== Task description ==
Return each entry exactly, with none missing.

**** Data records ****

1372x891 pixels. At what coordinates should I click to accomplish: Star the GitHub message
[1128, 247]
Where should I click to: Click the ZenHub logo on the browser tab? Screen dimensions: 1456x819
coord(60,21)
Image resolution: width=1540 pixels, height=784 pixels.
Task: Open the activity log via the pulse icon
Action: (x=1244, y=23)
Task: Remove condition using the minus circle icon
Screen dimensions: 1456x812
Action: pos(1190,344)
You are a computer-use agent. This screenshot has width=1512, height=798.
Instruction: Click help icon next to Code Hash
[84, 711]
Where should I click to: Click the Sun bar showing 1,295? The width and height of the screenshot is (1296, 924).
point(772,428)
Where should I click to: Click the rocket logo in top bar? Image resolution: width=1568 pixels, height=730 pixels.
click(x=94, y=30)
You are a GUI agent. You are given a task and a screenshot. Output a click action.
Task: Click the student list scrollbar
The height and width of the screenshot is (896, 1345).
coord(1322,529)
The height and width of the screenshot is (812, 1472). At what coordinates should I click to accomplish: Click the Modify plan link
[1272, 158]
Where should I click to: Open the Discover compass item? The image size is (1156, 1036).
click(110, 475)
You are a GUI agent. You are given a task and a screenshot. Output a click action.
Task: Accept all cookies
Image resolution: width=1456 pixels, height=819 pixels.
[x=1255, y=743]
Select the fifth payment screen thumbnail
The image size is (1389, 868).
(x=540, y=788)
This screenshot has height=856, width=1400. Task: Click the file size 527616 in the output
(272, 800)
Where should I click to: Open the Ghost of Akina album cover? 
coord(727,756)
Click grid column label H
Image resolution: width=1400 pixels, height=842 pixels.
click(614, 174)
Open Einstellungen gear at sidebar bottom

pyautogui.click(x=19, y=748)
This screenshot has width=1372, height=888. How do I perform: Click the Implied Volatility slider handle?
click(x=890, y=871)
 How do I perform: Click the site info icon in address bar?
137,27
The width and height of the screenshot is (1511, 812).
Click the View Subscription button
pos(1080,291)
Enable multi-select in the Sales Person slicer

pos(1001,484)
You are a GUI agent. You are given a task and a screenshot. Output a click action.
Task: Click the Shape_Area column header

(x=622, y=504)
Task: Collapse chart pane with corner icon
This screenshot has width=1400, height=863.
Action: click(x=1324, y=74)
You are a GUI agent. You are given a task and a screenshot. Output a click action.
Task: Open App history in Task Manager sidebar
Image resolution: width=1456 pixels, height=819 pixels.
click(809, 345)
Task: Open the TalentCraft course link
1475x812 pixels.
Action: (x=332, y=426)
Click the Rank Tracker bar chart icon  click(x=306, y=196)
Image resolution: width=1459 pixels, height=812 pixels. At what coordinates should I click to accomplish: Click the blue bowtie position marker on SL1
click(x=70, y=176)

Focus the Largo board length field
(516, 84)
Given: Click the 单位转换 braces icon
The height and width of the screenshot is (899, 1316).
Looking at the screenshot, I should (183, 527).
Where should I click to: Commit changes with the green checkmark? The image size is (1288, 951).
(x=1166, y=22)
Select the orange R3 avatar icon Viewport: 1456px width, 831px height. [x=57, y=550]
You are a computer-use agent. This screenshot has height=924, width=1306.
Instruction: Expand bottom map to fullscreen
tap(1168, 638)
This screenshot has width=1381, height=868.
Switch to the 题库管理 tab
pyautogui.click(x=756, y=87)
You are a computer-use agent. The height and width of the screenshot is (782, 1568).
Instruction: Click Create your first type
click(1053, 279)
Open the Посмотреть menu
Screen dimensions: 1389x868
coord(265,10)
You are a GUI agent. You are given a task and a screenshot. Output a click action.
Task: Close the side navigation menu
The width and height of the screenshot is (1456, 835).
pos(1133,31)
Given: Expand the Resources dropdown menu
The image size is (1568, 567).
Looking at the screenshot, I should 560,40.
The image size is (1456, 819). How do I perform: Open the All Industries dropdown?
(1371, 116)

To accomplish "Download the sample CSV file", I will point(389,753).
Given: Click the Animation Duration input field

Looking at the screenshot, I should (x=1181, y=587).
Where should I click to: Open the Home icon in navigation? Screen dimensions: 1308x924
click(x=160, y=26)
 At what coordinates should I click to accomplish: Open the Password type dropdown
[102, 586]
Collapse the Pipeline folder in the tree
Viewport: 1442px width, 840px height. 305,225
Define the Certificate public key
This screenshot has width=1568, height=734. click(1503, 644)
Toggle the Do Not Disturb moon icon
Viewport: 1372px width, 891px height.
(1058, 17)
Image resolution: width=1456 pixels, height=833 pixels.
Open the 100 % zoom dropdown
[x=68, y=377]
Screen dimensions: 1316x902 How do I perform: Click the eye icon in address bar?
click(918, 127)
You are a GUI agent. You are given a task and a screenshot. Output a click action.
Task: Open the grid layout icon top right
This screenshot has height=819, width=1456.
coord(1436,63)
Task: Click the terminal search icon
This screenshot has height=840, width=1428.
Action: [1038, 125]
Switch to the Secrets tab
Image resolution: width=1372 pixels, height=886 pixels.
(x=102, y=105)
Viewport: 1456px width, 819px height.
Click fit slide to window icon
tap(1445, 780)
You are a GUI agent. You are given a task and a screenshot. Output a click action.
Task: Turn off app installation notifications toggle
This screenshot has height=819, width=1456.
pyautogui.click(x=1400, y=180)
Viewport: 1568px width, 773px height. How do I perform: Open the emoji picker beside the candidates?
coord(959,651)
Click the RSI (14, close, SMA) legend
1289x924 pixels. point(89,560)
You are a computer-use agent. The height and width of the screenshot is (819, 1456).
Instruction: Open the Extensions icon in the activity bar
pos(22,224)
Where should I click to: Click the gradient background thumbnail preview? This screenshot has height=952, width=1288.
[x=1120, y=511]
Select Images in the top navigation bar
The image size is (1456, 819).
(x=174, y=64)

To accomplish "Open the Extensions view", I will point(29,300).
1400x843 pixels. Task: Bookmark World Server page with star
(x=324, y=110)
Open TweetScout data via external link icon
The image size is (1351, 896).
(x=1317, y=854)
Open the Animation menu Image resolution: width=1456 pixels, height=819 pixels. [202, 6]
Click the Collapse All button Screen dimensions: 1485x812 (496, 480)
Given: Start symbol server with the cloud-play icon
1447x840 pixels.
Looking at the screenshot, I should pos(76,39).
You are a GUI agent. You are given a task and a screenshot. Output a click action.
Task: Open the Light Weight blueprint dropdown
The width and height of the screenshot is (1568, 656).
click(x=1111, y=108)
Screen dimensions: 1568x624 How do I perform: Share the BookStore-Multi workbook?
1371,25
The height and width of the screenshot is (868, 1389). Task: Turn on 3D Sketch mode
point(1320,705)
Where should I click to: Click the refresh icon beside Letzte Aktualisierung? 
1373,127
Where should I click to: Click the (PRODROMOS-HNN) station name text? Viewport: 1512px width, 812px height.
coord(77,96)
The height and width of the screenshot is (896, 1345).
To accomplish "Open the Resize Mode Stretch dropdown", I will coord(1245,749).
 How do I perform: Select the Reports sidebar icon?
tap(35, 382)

****

== The answer ==
1372x891 pixels. At what coordinates should I click to accomplish: Star the GitHub message
[1128, 247]
Where should I click to: Click the ZenHub logo on the browser tab? Screen dimensions: 1456x819
coord(60,21)
Image resolution: width=1540 pixels, height=784 pixels.
Task: Open the activity log via the pulse icon
Action: (x=1244, y=23)
Task: Remove condition using the minus circle icon
Screen dimensions: 1456x812
Action: pos(1190,344)
You are a computer-use agent. This screenshot has width=1512, height=798.
Instruction: Click help icon next to Code Hash
[84, 711]
Where should I click to: Click the Sun bar showing 1,295? The width and height of the screenshot is (1296, 924).
point(772,428)
Where should I click to: Click the rocket logo in top bar? Image resolution: width=1568 pixels, height=730 pixels.
click(x=94, y=30)
You are a GUI agent. You are given a task and a screenshot. Output a click action.
Task: Click the student list scrollbar
The height and width of the screenshot is (896, 1345).
coord(1322,529)
The height and width of the screenshot is (812, 1472). At what coordinates should I click to accomplish: Click the Modify plan link
[1272, 158]
Where should I click to: Open the Discover compass item? The image size is (1156, 1036).
click(110, 475)
You are a GUI agent. You are given a task and a screenshot. Output a click action.
Task: Accept all cookies
Image resolution: width=1456 pixels, height=819 pixels.
[x=1255, y=743]
Select the fifth payment screen thumbnail
The image size is (1389, 868).
(x=540, y=788)
This screenshot has height=856, width=1400. Task: Click the file size 527616 in the output
(272, 800)
Where should I click to: Open the Ghost of Akina album cover? 
coord(727,756)
Click grid column label H
Image resolution: width=1400 pixels, height=842 pixels.
click(614, 174)
Open Einstellungen gear at sidebar bottom

pyautogui.click(x=19, y=748)
This screenshot has width=1372, height=888. How do I perform: Click the Implied Volatility slider handle?
click(x=890, y=871)
 How do I perform: Click the site info icon in address bar?
137,27
The width and height of the screenshot is (1511, 812).
Click the View Subscription button
pos(1080,291)
Enable multi-select in the Sales Person slicer

pos(1001,484)
You are a GUI agent. You are given a task and a screenshot. Output a click action.
Task: Click the Shape_Area column header

(x=622, y=504)
Task: Collapse chart pane with corner icon
This screenshot has width=1400, height=863.
Action: click(x=1324, y=74)
You are a GUI agent. You are given a task and a screenshot. Output a click action.
Task: Open App history in Task Manager sidebar
Image resolution: width=1456 pixels, height=819 pixels.
click(809, 345)
Task: Open the TalentCraft course link
1475x812 pixels.
Action: (x=332, y=426)
Click the Rank Tracker bar chart icon  click(x=306, y=196)
Image resolution: width=1459 pixels, height=812 pixels. At what coordinates should I click to accomplish: Click the blue bowtie position marker on SL1
click(x=70, y=176)

Focus the Largo board length field
(516, 84)
Given: Click the 单位转换 braces icon
The height and width of the screenshot is (899, 1316).
Looking at the screenshot, I should (183, 527).
Where should I click to: Commit changes with the green checkmark? The image size is (1288, 951).
(x=1166, y=22)
Select the orange R3 avatar icon Viewport: 1456px width, 831px height. [x=57, y=550]
You are a computer-use agent. This screenshot has height=924, width=1306.
Instruction: Expand bottom map to fullscreen
tap(1168, 638)
This screenshot has width=1381, height=868.
Switch to the 题库管理 tab
pyautogui.click(x=756, y=87)
You are a computer-use agent. The height and width of the screenshot is (782, 1568).
Instruction: Click Create your first type
click(1053, 279)
Open the Посмотреть menu
Screen dimensions: 1389x868
coord(265,10)
You are a GUI agent. You are given a task and a screenshot. Output a click action.
Task: Close the side navigation menu
The width and height of the screenshot is (1456, 835).
pos(1133,31)
Given: Expand the Resources dropdown menu
The image size is (1568, 567).
Looking at the screenshot, I should 560,40.
The image size is (1456, 819). How do I perform: Open the All Industries dropdown?
(1371, 116)

To accomplish "Download the sample CSV file", I will point(389,753).
Given: Click the Animation Duration input field

Looking at the screenshot, I should (x=1181, y=587).
Where should I click to: Open the Home icon in navigation? Screen dimensions: 1308x924
click(x=160, y=26)
 At what coordinates should I click to accomplish: Open the Password type dropdown
[102, 586]
Collapse the Pipeline folder in the tree
Viewport: 1442px width, 840px height. 305,225
Define the Certificate public key
This screenshot has width=1568, height=734. click(1503, 644)
Toggle the Do Not Disturb moon icon
Viewport: 1372px width, 891px height.
(1058, 17)
Image resolution: width=1456 pixels, height=833 pixels.
Open the 100 % zoom dropdown
[x=68, y=377]
Screen dimensions: 1316x902 How do I perform: Click the eye icon in address bar?
click(918, 127)
You are a GUI agent. You are given a task and a screenshot. Output a click action.
Task: Open the grid layout icon top right
This screenshot has height=819, width=1456.
coord(1436,63)
Task: Click the terminal search icon
This screenshot has height=840, width=1428.
Action: [1038, 125]
Switch to the Secrets tab
Image resolution: width=1372 pixels, height=886 pixels.
(x=102, y=105)
Viewport: 1456px width, 819px height.
Click fit slide to window icon
tap(1445, 780)
You are a GUI agent. You are given a task and a screenshot. Output a click action.
Task: Turn off app installation notifications toggle
This screenshot has height=819, width=1456.
pyautogui.click(x=1400, y=180)
Viewport: 1568px width, 773px height. How do I perform: Open the emoji picker beside the candidates?
coord(959,651)
Click the RSI (14, close, SMA) legend
1289x924 pixels. point(89,560)
You are a computer-use agent. The height and width of the screenshot is (819, 1456).
Instruction: Open the Extensions icon in the activity bar
pos(22,224)
Where should I click to: Click the gradient background thumbnail preview? This screenshot has height=952, width=1288.
[x=1120, y=511]
Select Images in the top navigation bar
The image size is (1456, 819).
(x=174, y=64)

To accomplish "Open the Extensions view", I will point(29,300).
1400x843 pixels. Task: Bookmark World Server page with star
(x=324, y=110)
Open TweetScout data via external link icon
The image size is (1351, 896).
(x=1317, y=854)
Open the Animation menu Image resolution: width=1456 pixels, height=819 pixels. [202, 6]
Click the Collapse All button Screen dimensions: 1485x812 (496, 480)
Given: Start symbol server with the cloud-play icon
1447x840 pixels.
Looking at the screenshot, I should pos(76,39).
You are a GUI agent. You are given a task and a screenshot. Output a click action.
Task: Open the Light Weight blueprint dropdown
The width and height of the screenshot is (1568, 656).
click(x=1111, y=108)
Screen dimensions: 1568x624 How do I perform: Share the BookStore-Multi workbook?
1371,25
The height and width of the screenshot is (868, 1389). Task: Turn on 3D Sketch mode
point(1320,705)
Where should I click to: Click the refresh icon beside Letzte Aktualisierung? 
1373,127
Where should I click to: Click the (PRODROMOS-HNN) station name text? Viewport: 1512px width, 812px height.
coord(77,96)
The height and width of the screenshot is (896, 1345).
To accomplish "Open the Resize Mode Stretch dropdown", I will coord(1245,749).
 How do I perform: Select the Reports sidebar icon?
tap(35, 382)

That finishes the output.